Years and years of Catholic education did not prepare me for this week’s announcement that the Pope was going to retire. I had no idea that Popes were allowed to retire. In fairness to my former Catholic educators, it hasn’t happened in 600 years so maybe that’s why we never covered “Papal Retirement” in school.
I am probably not going to be the next Pope. Or the one after that. There are probably 100 reasons why I’ll never be Pope, but we are all busy today, so I’ll give you the top 5.
- I’m no longer a practicing Catholic. I am thinking this might be a “deal breaker.” Also, other than an abiding affection for Easter eggs and a childlike attachment to Christmas trees, I am moving in a Jewish-ish direction because of my
therapisthusband and his family traditions. (Any religion that offers both fasting and deeply fried potatoes knows a little something about balance and frankly, I want in.)
- I disagree with church policy on homosexuality. Yes, this would be a problem too. I wrote here about how I thought the Vatican should stop criticizing the American nuns who were too busy with social justice issues (like poverty) to advance the Church’s homophobic agenda. If I was the Pope, I would welcome any loving couple into my fold and ask them how I could serve them. But then I think Church law would require that I excommunicate myself.
- Italian food makes me bloat. If I became Pope, I’m pretty sure they wouldn’t allow me to “work from home” or call in for conference calls with the bishops and cardinals. I’d have to move to Italy. And that’s gonna be a problem since I have been trying to cut back on my white flour and desserts. I can see it now: I am all dressed up with the tall, pointy hat and some bishop would be seeking my counsel about the law I just decreed that abortion is a woman’s right, and then suddenly out of the corner of my eye I would see someone walking through the plaza with gelato and I’d be all “let’s support women in new and radical ways by offering her solace and comfort in the event she gets an abortion and — hey, GELATO!”
- I don’t object to pre-marital sex. (FN1) Under my papal reign, that long-revered notion that there should be no sex outside of marriage would get a face life. Actually, it would get a full-blown transplant. I would steer the church away from the dogmatic rules and shove it towards the support and affirmation of pleasure, including sexual pleasure. I would give out condoms. To teenagers.
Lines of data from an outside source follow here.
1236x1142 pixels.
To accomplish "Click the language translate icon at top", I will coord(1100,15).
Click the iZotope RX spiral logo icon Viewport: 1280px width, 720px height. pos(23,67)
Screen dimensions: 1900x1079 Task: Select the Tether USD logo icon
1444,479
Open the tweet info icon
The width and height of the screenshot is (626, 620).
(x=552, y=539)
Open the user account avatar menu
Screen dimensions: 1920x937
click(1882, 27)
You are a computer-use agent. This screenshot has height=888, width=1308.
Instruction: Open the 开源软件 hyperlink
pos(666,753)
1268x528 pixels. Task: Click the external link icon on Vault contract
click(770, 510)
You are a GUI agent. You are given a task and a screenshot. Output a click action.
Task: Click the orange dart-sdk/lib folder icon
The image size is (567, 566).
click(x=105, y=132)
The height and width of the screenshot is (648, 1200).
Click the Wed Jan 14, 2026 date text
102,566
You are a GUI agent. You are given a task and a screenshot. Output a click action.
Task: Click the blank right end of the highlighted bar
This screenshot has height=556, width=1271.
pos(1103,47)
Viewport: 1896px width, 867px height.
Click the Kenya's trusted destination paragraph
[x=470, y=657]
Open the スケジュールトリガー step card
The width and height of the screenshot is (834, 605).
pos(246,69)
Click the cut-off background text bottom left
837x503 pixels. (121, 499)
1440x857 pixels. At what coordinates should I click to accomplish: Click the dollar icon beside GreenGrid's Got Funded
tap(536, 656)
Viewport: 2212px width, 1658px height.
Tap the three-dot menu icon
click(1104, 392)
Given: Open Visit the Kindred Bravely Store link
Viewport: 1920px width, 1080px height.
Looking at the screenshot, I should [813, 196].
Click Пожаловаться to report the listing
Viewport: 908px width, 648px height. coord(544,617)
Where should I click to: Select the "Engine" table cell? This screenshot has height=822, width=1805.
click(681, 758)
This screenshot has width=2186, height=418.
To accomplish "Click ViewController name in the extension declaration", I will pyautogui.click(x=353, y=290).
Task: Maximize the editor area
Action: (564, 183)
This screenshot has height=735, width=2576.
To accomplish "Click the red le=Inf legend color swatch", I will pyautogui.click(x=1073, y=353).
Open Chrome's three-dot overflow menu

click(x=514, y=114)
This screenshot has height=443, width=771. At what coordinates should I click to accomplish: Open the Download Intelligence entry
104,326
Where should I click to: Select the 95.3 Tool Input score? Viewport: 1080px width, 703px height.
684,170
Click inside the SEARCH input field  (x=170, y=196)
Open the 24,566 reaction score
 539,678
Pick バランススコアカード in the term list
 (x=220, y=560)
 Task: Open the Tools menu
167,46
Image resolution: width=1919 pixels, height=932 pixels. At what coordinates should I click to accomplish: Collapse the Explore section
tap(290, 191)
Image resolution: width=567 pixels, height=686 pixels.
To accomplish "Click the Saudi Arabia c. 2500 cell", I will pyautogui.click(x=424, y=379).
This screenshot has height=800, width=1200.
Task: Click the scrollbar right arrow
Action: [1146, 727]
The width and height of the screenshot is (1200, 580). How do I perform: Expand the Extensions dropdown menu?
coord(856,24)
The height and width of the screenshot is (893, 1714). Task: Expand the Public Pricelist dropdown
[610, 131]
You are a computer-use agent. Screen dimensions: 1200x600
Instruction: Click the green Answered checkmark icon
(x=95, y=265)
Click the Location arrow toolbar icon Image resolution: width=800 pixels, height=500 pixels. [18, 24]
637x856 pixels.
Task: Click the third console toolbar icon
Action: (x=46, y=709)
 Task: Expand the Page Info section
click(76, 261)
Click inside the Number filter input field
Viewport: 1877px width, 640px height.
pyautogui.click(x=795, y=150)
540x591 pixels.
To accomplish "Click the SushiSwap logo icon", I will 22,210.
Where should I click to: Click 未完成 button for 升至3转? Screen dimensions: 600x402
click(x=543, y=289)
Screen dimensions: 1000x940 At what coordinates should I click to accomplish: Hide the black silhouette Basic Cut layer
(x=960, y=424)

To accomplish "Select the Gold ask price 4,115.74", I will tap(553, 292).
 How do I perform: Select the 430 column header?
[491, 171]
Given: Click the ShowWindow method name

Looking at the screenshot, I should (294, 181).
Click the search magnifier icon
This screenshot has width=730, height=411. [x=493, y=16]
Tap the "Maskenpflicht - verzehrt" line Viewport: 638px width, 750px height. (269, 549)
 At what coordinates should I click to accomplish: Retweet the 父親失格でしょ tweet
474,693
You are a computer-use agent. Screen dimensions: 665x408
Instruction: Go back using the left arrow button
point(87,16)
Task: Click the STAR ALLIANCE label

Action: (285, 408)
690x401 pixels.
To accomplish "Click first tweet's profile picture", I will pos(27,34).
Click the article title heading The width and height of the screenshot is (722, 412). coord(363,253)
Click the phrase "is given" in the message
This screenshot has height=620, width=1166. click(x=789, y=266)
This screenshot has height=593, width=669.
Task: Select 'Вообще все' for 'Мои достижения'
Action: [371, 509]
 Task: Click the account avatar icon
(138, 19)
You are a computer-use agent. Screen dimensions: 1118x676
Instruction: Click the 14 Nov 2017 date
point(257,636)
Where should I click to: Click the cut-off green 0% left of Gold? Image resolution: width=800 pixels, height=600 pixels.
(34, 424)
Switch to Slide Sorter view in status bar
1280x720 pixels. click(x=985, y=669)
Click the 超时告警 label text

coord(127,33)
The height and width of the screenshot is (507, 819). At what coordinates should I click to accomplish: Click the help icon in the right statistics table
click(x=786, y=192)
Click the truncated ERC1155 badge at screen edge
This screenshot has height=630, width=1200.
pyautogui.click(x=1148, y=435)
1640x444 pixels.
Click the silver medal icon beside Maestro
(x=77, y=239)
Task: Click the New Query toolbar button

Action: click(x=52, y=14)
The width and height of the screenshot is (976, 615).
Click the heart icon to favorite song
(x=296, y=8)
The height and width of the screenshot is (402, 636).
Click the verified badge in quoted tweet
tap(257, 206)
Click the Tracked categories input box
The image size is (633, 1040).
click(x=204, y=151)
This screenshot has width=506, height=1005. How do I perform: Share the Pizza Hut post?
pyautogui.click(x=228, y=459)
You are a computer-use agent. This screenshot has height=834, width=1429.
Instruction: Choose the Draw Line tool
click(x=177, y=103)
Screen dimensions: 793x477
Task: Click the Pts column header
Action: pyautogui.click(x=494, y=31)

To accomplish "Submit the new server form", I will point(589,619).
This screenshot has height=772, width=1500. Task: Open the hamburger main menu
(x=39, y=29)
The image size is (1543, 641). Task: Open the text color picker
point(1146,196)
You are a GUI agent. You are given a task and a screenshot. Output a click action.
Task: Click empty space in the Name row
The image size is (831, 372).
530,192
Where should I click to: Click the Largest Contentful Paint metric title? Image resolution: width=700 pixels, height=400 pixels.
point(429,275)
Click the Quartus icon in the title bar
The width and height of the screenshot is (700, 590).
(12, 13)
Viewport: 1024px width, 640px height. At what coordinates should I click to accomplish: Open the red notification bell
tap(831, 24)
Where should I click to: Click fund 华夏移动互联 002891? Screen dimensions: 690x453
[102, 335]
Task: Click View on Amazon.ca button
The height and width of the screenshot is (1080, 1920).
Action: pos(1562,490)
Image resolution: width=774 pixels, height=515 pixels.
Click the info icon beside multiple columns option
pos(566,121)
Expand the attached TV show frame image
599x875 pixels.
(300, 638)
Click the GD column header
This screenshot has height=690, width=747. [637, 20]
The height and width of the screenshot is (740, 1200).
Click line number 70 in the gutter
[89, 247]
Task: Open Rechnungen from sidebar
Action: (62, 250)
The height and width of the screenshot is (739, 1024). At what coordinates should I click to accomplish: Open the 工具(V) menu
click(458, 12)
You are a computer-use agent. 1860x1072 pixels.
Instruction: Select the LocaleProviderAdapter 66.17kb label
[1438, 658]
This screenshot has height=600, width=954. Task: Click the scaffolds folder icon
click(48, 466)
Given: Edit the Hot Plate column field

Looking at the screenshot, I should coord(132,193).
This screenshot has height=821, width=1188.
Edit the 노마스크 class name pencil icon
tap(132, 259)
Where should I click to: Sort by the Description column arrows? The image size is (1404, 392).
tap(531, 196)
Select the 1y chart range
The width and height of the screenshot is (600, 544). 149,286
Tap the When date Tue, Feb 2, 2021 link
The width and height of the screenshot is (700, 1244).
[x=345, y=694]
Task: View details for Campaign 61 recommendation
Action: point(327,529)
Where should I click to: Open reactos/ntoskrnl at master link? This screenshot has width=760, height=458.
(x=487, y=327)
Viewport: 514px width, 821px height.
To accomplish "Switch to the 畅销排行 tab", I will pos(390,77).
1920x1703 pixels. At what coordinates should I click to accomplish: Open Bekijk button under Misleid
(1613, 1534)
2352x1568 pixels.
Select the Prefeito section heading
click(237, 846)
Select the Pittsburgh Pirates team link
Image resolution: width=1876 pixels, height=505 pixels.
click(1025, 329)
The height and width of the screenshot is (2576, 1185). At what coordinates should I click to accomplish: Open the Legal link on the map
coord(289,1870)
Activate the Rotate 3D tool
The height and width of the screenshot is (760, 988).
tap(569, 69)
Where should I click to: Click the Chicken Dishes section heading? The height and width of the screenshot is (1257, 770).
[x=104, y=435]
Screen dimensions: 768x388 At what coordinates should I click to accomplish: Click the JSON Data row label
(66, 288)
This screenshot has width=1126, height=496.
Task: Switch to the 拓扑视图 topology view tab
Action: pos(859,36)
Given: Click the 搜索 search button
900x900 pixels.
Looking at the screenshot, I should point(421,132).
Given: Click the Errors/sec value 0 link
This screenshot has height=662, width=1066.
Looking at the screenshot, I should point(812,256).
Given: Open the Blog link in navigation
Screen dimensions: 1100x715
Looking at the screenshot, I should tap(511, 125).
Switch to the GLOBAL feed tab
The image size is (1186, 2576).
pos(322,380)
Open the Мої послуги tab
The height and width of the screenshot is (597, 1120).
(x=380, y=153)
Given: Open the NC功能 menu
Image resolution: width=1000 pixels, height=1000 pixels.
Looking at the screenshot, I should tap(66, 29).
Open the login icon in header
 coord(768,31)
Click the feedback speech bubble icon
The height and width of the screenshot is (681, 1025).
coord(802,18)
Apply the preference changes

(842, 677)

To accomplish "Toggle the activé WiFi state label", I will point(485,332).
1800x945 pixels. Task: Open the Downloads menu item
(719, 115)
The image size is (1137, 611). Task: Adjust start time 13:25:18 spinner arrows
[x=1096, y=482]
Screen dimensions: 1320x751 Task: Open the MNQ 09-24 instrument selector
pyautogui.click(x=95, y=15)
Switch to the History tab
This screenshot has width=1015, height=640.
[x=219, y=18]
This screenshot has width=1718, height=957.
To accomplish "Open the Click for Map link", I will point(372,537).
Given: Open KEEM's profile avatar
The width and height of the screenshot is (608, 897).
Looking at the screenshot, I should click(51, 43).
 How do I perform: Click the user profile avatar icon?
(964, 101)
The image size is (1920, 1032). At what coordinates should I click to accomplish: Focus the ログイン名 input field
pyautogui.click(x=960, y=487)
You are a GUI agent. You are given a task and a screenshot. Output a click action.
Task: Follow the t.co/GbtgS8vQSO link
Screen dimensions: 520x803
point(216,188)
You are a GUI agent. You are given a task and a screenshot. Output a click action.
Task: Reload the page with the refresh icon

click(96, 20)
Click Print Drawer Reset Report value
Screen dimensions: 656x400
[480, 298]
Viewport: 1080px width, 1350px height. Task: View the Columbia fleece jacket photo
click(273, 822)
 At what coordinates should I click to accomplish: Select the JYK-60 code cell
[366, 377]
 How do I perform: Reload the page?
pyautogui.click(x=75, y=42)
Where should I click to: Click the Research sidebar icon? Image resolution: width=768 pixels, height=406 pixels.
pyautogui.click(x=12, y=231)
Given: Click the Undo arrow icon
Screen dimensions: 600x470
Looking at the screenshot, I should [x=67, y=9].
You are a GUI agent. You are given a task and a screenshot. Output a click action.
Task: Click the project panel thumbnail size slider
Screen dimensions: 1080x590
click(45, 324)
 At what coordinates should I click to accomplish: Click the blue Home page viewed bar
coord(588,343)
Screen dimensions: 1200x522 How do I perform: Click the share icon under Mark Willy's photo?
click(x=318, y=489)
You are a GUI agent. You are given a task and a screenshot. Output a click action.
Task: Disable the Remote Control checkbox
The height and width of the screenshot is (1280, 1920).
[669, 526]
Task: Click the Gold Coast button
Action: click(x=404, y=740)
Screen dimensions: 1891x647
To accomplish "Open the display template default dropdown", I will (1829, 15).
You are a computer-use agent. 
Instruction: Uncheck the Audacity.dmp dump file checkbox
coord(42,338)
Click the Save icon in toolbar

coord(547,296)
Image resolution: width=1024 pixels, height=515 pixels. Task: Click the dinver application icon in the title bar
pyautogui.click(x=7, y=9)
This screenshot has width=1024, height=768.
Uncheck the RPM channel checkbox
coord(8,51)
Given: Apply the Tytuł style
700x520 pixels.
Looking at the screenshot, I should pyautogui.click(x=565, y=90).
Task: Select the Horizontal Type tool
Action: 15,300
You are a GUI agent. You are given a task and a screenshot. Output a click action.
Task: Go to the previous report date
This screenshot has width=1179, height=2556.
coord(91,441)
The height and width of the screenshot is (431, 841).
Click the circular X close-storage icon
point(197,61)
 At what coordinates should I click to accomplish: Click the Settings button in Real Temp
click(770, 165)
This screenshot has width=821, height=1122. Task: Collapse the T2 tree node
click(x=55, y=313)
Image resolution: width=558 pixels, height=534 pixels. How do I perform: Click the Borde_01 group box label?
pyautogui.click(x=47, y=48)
- All-male (mostly single) clergy? How long into the job before I started calling “BULLS*T” on this? 10 minutes? On the taxi ride from the Rome airport to the Vatican? Before passing through customs? I know it’s a tradition, but for the love of Michelangelo’s frescos, can we all agree that isn’t working so well? The only thing that has kept the Catholic Church’s pedophilic scandals out of the news recently is because of the news from the other great American religion: Football (see Penn State).
Good thing I am not bitter about the imprint that Catholicism made on my life, huh? Bitterness would not be part of my papal regime, but since I’m not Pope and never will be, I’ll keep stoking that bitterness. Thankyouverymuch.
FN 1: Recently, my mother mentioned she was reading my blog, so if she happens to see this post: (1) I never had premarital sex myself, and (2) I am eternally grateful for the superior education that my parents gave me through the Catholic institutions that I called my home for many years.